- Document segment:
Standing in front of a mound of debris from buildings bombed by the Israeli Defence Forces in Gaza, Hana Eleiwa is trying hard to explain her existence as an artist. “Whether they are beautiful or difficult, we have to tell our stories,” says the Palestinian filmmaker, who searched through the ruins to discover a subject that speaks of joy for her movie.
Eleiwa’s short film, No, in which a gaggle of children sings songs in the middle of war, is part of an art exhibition, Intaj: From Ground Zero Experience, in Doha, Qatar that aims to capture life under the constant threat of death and destruction. An artistic response to the war in Gaza that has killed 43,846 people, according to the Hamas-run Gaza health ministry, and displaced two million more, the exhibition assembles 22 short films made during the war.
Part narrative and part experimental, the short films use such mediums as puppetry, animation, drawings, documentary and fiction to portray the grim reality in Gaza. “As much as 95% of my city is in ruins,” says Reema Mahmoud about Khan Younis in Southern Gaza. “This war feels like annihilation,” adds Mahmoud, whose short film, Selfies, describes her life as a refugee in her own land in a letter to an unknown friend. Her father and 17 members of their family were killed when their home was destroyed in a bomb attack by the Israeli military. “The only news everyone is waiting for is ceasefire.”
Eleiwa’s No and Selfies by Mahmoud were first gathered in a collected work, called From Ground Zero: The Untold Story From Gaza, by 22 Palestinian filmmakers living in Gaza that premiered at the Amman International Film Festival in Jordan in July this year.
“We decided to show all the 22 short films in an exhibition with an additional element of each director narrating their experience of making the film,” says Khalifa Abdulla Al-Thani, curator of Intaj: From Ground Zero Experience.
A pop-up exhibition at the redeveloped Msheireb area in downtown Doha, Intaj exudes a minimalist exhibition philosophy with two dark rooms having symmetrical wall-to-wall screens playing the 22 short films and experience of the filmmakers in a loop. The large screens lie close to the viewers to create an intimate setting while the minimalism reflects respect for the filmmaker and the viewer. “These filmmakers made something out of nothing,” says Al-Thani, a Doha-based filmmaker-curator.
“These short films are not just stories of survival but represent the enduring strength of artistic expression even in the most challenging circumstances,” says Fatma Hassan Alremaihi, Doha Film Institute’s CEO and festival director of Ajyal Film Festival, held in Doha during November 16-23, which mounted the Intaj exhibition as part of its official programme.
Produced by celebrated Palestinian director Rashid Masharawi and co-produced among others by the Sharjah Art Foundation with support from the Doha Film Institute and Royal Film Commission of Jordan, the 112-minute film of 22 short films stretches the limits of artistic imagination, labour and creativity. In Out of Frame, one of its short films directed by Neda’a Abu Hassnah, the filmmaker, also an artist, hunts sculptures made by her for an exhibition at a university that was destroyed in an Israeli air strike. “The war has spared no one,” says Hassnah.

- What the exercise asks: Translate this sentence from the article on the Gaza short-film exhibition into Spanish: "The large screens lie close to the viewers to create an intimate setting while the minimalism reflects respect for the filmmaker and the viewer."

- Provided information:
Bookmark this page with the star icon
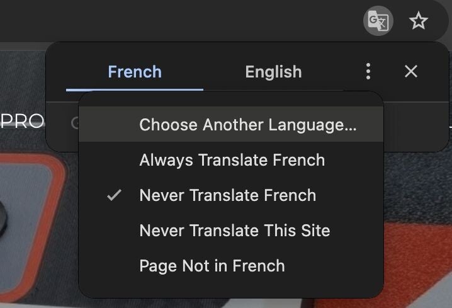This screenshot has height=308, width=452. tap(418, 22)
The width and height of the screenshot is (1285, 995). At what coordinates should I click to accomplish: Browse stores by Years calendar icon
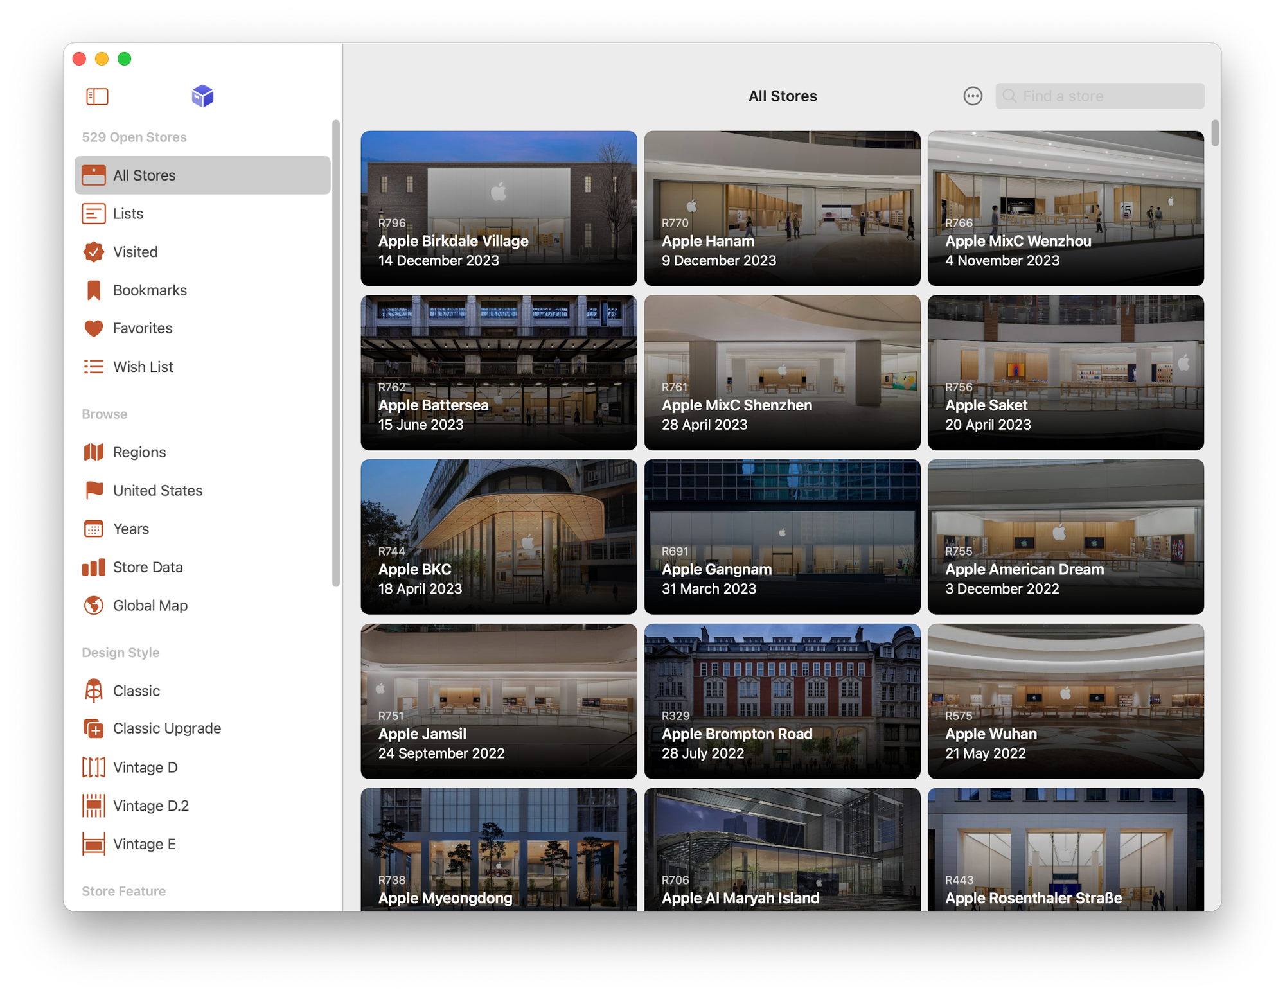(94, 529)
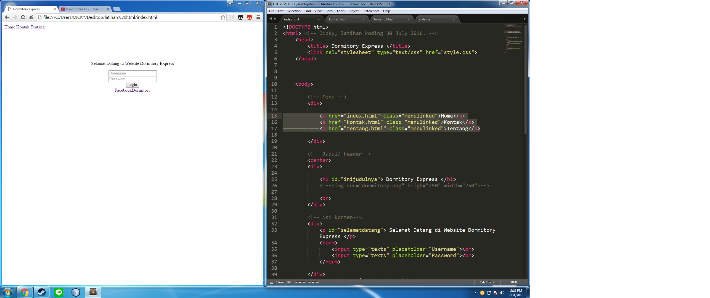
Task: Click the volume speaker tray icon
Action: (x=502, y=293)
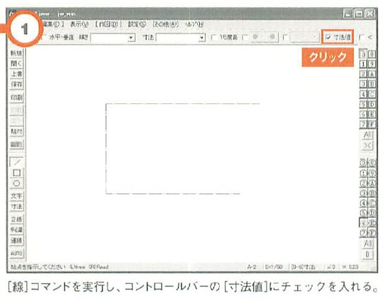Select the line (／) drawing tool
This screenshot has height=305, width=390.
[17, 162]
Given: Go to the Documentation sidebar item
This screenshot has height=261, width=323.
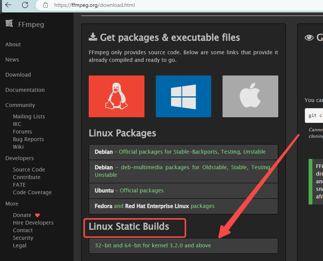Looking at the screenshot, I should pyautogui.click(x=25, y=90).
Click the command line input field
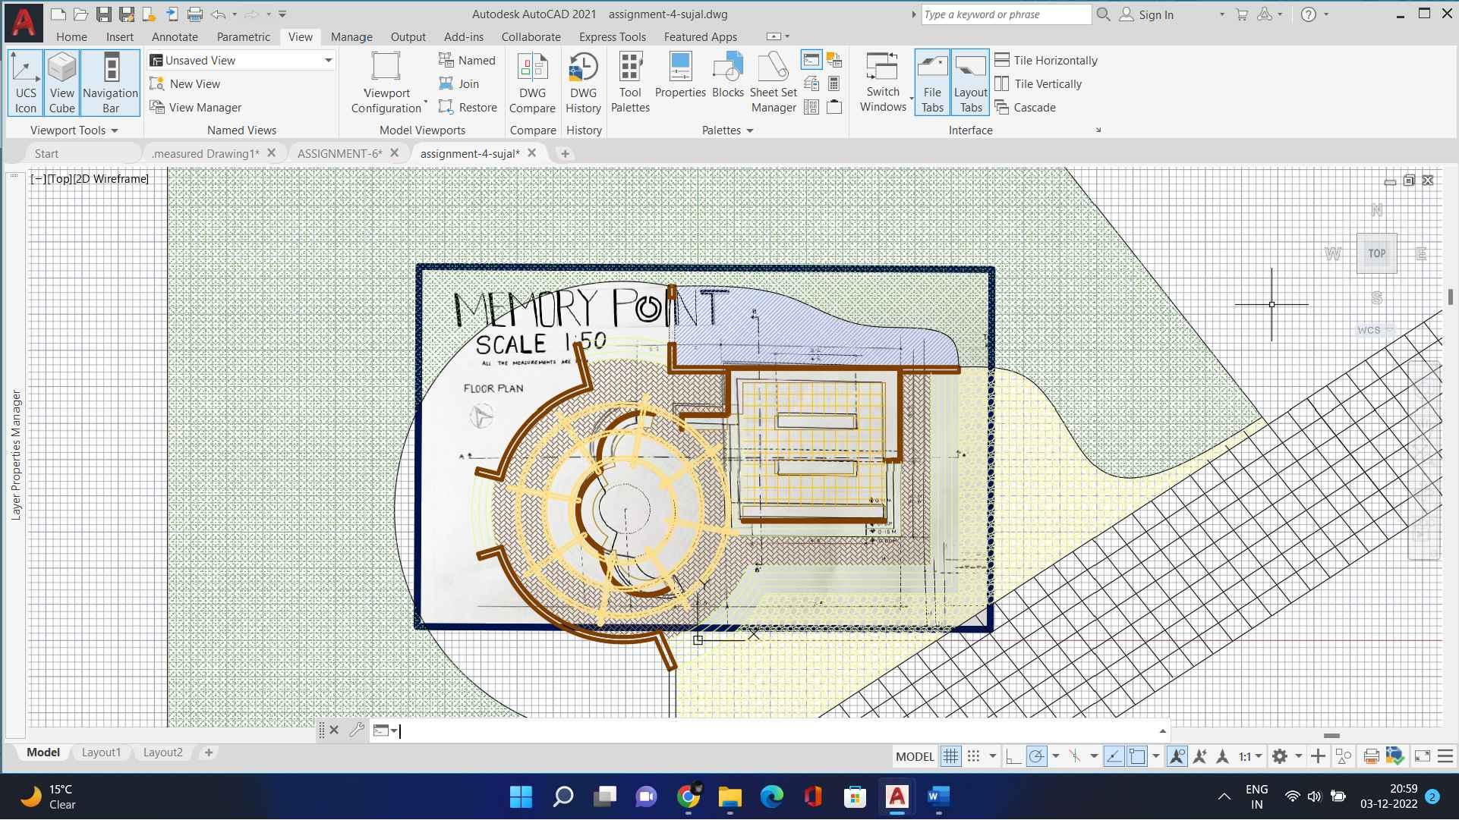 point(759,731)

- Written solution: Las grandes pantallas están cerca de los espectadores para crear un ambiente íntimo, mientras que el minimalismo refleja respeto por el cineasta y por el espectador.